The component force F is canceled out by making the distance between the axis of the hydraulic cylinder 6 and the center of gravity G) act so that the rolling load of the roller is equalized over the whole range. Therefore, the hydraulic pressure to the hydraulic servo cylinder 6 is controlled by the hydraulic servo device 9 so that F ′ = F × h / d = Wsin θ × h / d from the equations (1) and (2).
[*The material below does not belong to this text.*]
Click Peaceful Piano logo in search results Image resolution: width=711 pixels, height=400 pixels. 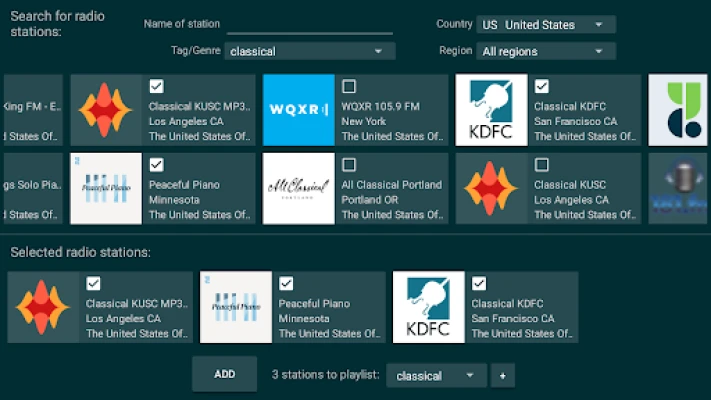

The extension force F ′ of the hydraulic cylinder 6 is R = F ′ × l1 / (l1 + l2) (where l1 ... It is supported by the support tire 7 in a relationship of the distance from the axis of the cylinder, l2 ... Distance between the axis of the hydraulic cylinder 6 and the center rotation surface of the support tire 7.

At this time, for example, when the slope θ changes sequentially as in the automobile test course shown in FIG. 5, the hydraulic control servo device 9 controls the hydraulic pressure based on the signal of the slope θ detected by the inclinometer 8. Automatically adjust sequentially to equalize the compaction load. Further, the inclined portion A is a portion which is currently rolling, and when the roller rolls the uppermost stage of the pavement, the tire 7 is located outside the rolling surface A when the roller is rolling the uppermost stage of the pavement. If it is allowed to come out, the supporting tire 7 does not disturb the unpaved pavement surface. Further, even if the width of the roof B is narrow and the anchor vehicle cannot run, the compaction can be performed, and even if there is an obstacle such as the guardrail C, it can be compacted to a portion very close to the obstacle.

[Summary] As described above, according to the present invention, the hydraulic pressure to the hydraulic cylinder is controlled in accordance with the gradient, and the compaction load is evened over the compaction width to perform uniform compaction. , Pavement quality can be improved. In addition, the supporting tire prevents the vehicle from falling to the side and does not require an anchor wheel. As a result, workability and safety can be improved, and rolling can be performed to a portion very close to an obstacle such as a guardrail.

[Brief description of drawings]

FIG. 1 is a plan view showing an embodiment of the present invention, FIG. 2 is a front view, FIG. 3 is a block diagram of hydraulic control means, and FIG. , FIG. 5 is a drawing similar to FIG. 4 for explaining compaction of an automobile test course. 1 ... tractor, 3 ... arm, 6 ... hydraulic cylinder,
7 ... Support tire, 8 ... Inclinometer, 9 ... Hydraulic control servo device

Claims (1)

[Claims] 1. An arm pivotally attached to one side of a main body and protruding laterally to the other side, a support wheel provided at an end of the arm, and an arm interposed between the arm and the other side of the main body. Hydraulic cylinder,
An inclined surface compaction device comprising: a hydraulic pressure control means for controlling the hydraulic pressure to the hydraulic cylinder according to the gradient to equalize the compaction load.